▶ **TASK OBJECTIVE**: Each line that has the string "screenshot" must be copied from the records below.
---- EXERCISE DATA
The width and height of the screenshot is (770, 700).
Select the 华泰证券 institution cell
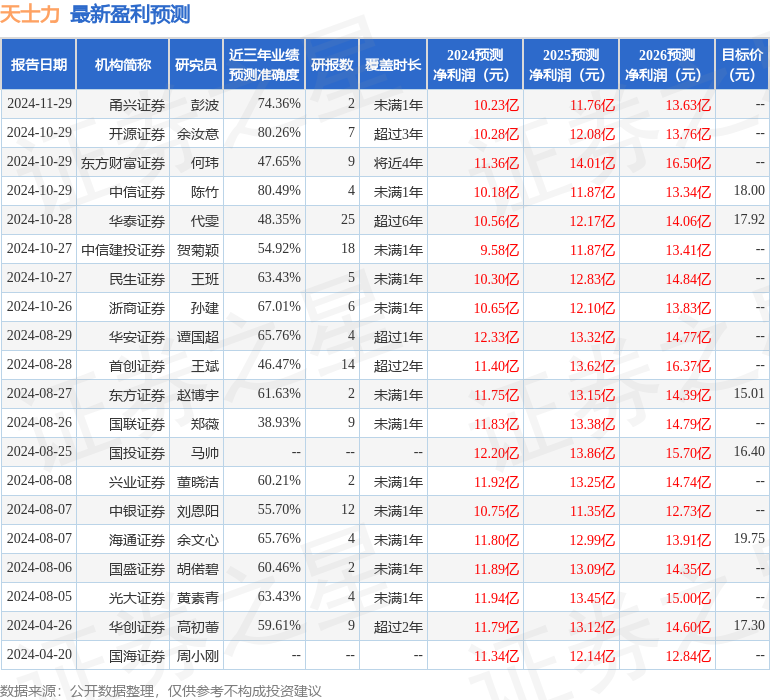click(137, 220)
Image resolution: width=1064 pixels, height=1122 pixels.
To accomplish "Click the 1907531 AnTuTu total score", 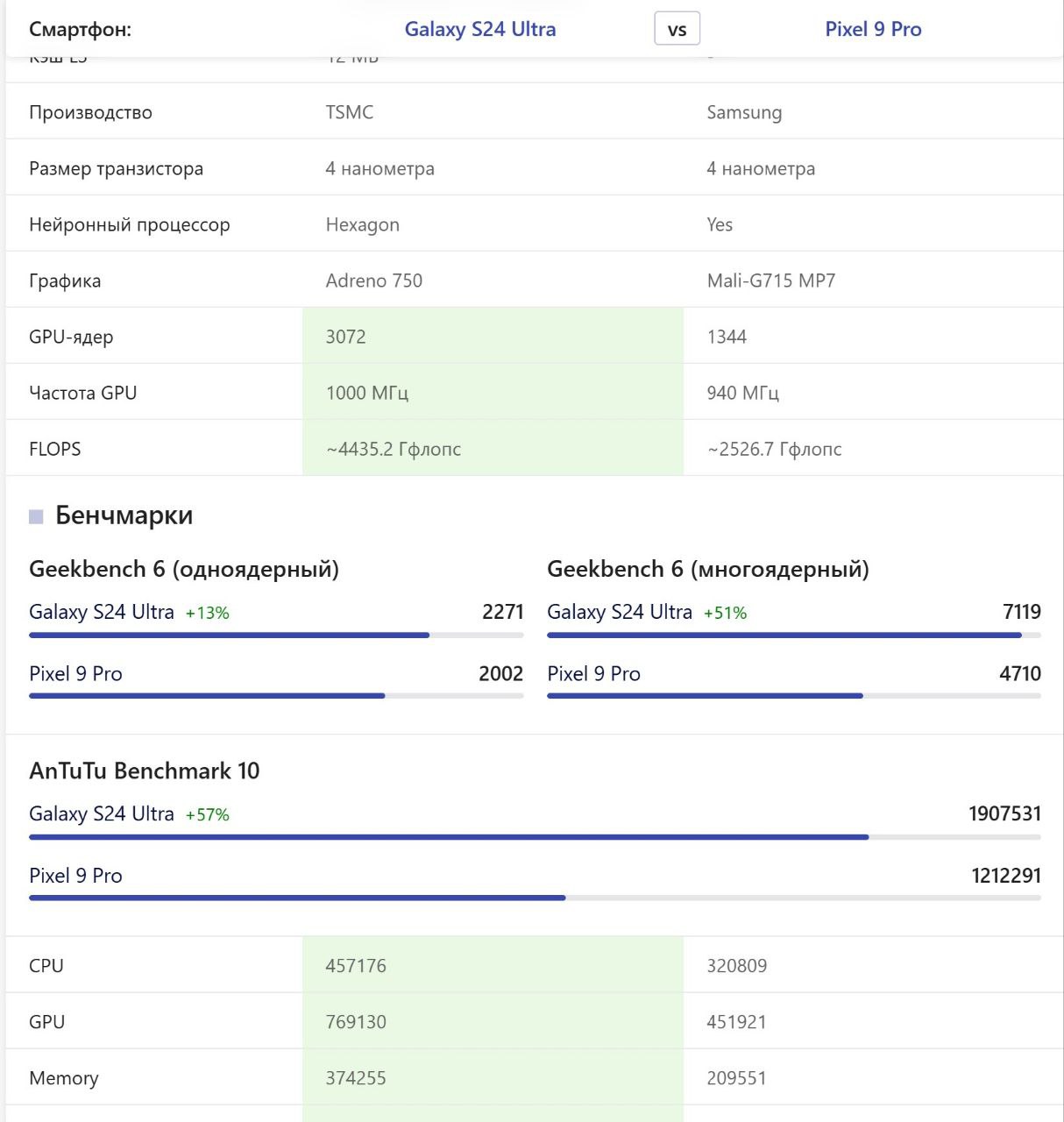I will coord(1004,813).
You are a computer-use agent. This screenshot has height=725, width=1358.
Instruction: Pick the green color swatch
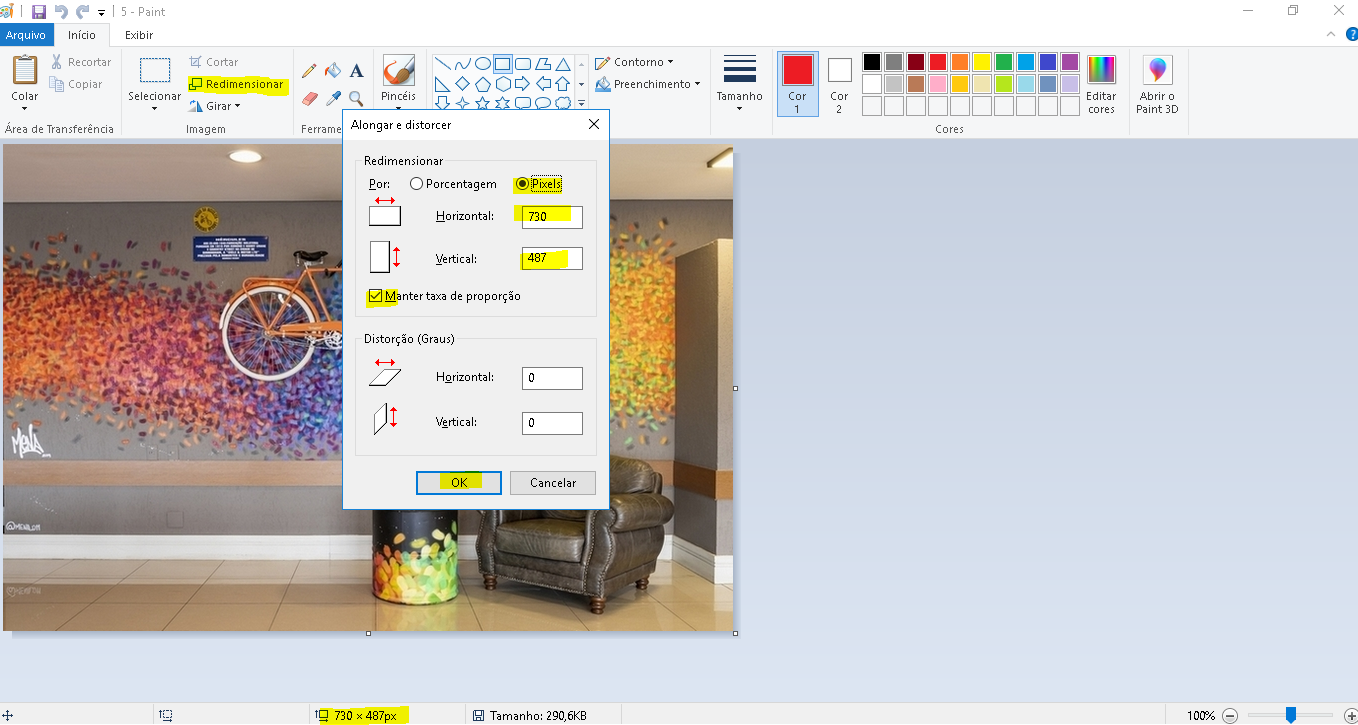(x=1004, y=61)
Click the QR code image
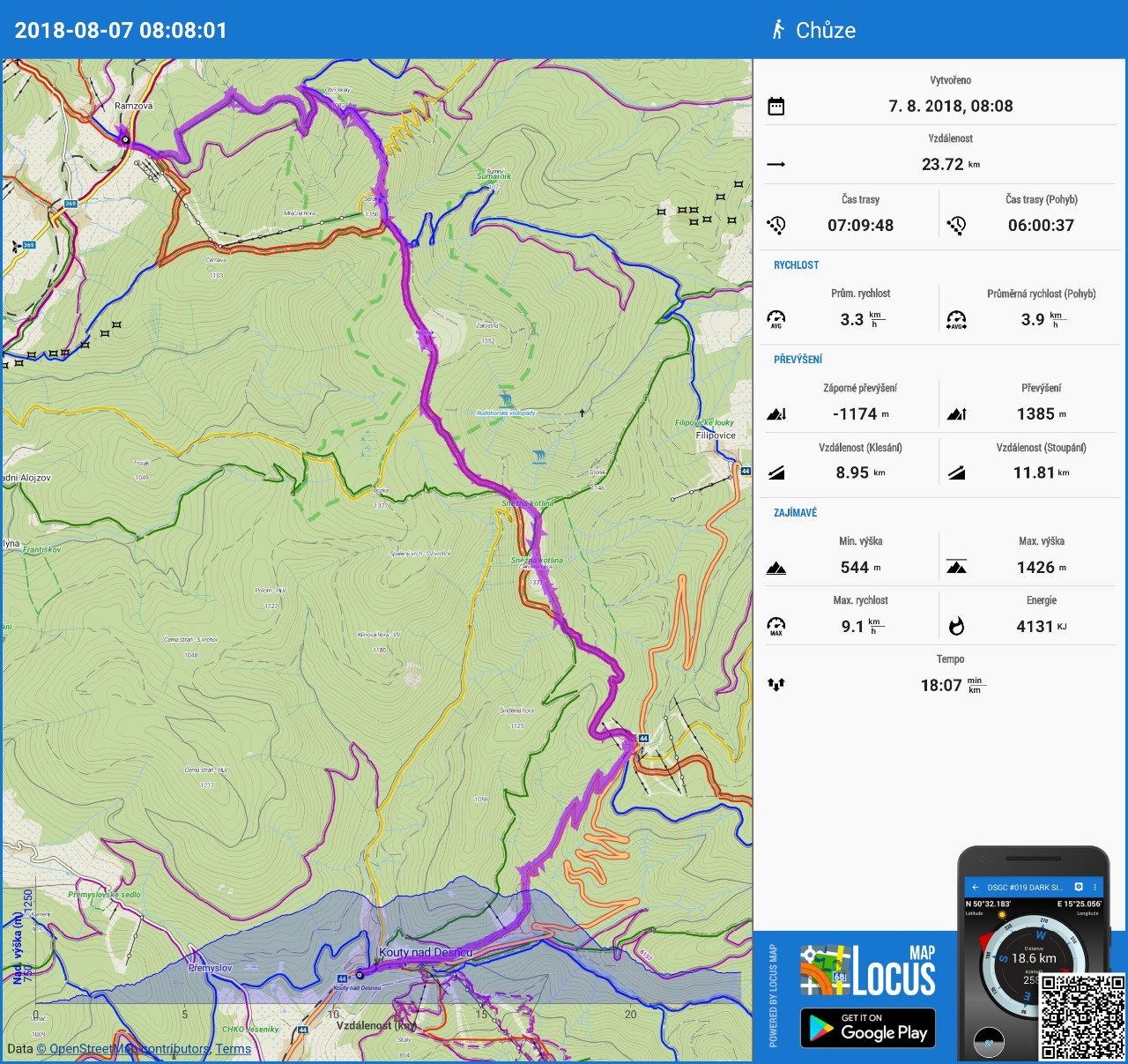Viewport: 1128px width, 1064px height. [1082, 1016]
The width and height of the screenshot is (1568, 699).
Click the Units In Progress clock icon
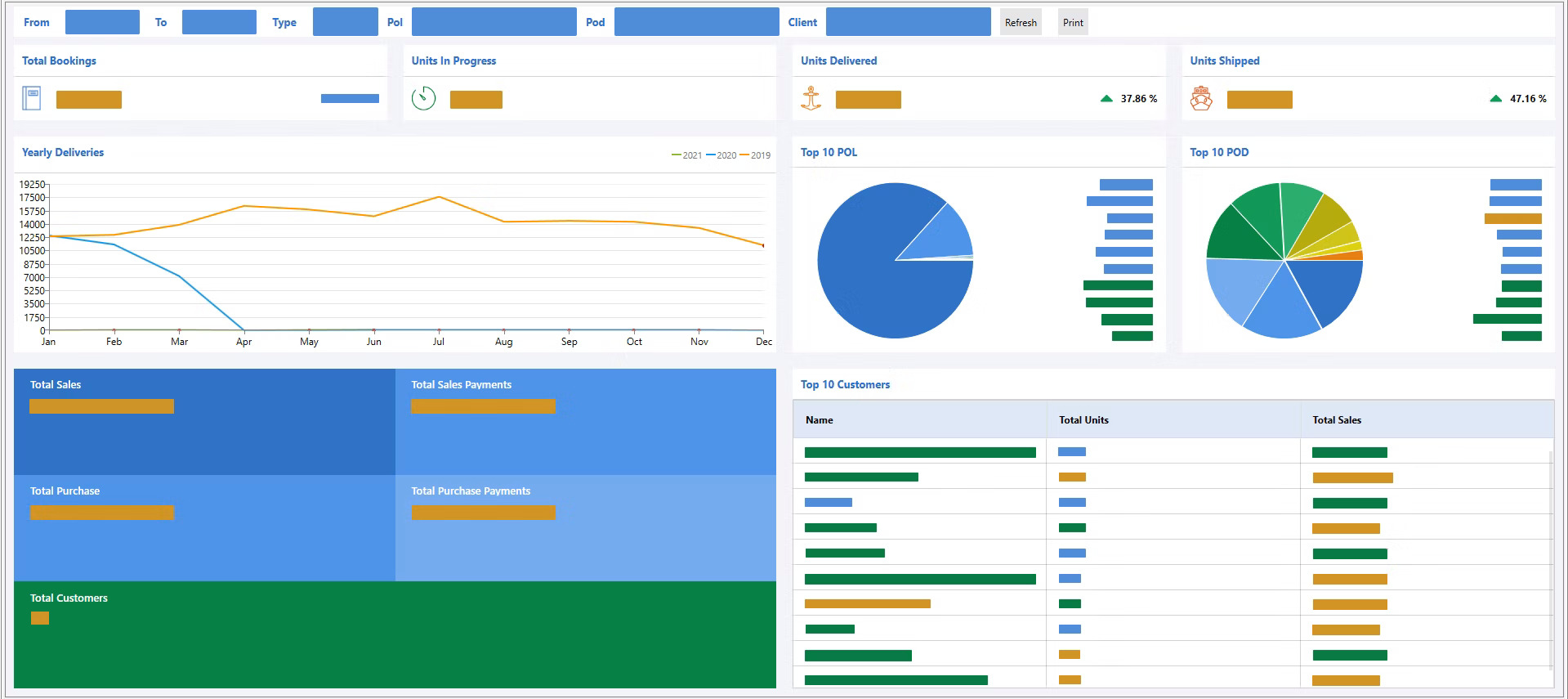[423, 99]
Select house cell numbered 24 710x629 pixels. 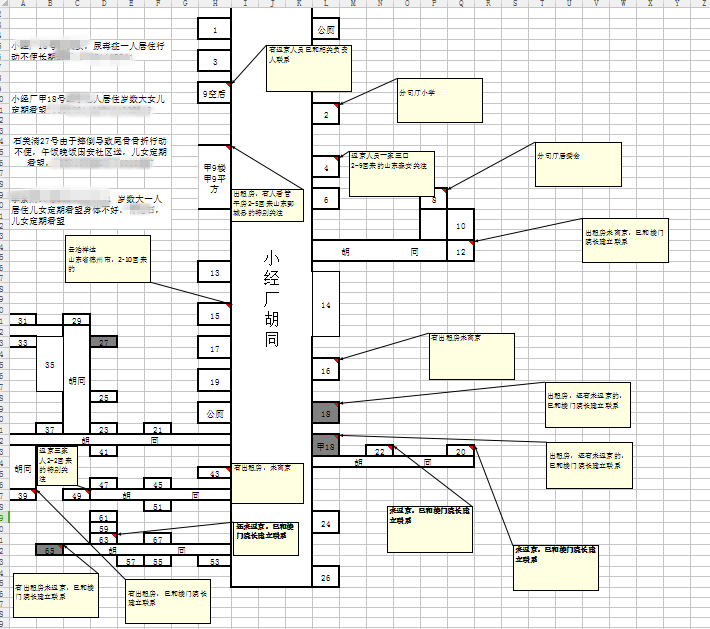[325, 523]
--------
▶ **RESULT**:
The width and height of the screenshot is (770, 700).
You are a computer-use agent. This screenshot has height=725, width=1358.
The width and height of the screenshot is (1568, 699).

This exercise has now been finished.